Work request: A single number is the whole answer: the count of lines in the records where "computer" occurs.

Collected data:
━━━━━━━━

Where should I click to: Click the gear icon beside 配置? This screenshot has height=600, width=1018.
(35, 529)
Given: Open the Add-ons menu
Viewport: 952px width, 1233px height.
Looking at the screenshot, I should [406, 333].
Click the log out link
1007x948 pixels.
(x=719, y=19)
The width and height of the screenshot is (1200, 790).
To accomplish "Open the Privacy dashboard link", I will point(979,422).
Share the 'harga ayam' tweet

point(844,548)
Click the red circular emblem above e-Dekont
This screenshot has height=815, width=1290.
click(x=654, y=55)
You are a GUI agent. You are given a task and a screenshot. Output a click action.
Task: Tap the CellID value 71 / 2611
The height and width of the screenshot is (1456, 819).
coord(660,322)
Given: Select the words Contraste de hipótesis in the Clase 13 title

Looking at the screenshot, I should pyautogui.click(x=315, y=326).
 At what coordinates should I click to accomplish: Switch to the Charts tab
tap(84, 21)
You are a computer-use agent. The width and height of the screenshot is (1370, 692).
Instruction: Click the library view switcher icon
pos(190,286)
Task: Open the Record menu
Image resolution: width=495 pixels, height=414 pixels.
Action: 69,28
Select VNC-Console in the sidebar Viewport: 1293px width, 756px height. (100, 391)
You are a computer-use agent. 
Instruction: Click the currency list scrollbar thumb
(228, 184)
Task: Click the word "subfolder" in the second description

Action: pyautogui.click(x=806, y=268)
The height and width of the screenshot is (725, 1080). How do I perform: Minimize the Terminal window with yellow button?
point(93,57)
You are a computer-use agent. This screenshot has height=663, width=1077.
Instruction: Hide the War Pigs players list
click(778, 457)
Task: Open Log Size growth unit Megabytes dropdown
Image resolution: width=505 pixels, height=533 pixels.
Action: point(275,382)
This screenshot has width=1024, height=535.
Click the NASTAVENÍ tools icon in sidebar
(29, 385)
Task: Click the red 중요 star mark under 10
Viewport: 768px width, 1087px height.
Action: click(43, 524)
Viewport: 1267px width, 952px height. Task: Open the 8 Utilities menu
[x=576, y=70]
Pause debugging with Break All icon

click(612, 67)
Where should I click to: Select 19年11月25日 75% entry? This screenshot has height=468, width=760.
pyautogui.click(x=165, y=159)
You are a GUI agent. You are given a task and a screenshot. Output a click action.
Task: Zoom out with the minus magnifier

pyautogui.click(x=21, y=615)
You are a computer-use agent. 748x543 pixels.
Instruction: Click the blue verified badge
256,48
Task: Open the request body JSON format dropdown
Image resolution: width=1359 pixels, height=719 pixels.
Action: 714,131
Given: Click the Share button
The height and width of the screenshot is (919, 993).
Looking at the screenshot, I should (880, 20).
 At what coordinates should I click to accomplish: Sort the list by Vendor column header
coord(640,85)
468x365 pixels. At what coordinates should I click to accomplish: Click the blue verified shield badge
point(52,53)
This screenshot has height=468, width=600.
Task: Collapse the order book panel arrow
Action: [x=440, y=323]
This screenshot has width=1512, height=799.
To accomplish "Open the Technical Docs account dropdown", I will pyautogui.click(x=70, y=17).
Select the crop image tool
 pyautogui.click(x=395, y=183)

━━━━━━━━

Your response: 4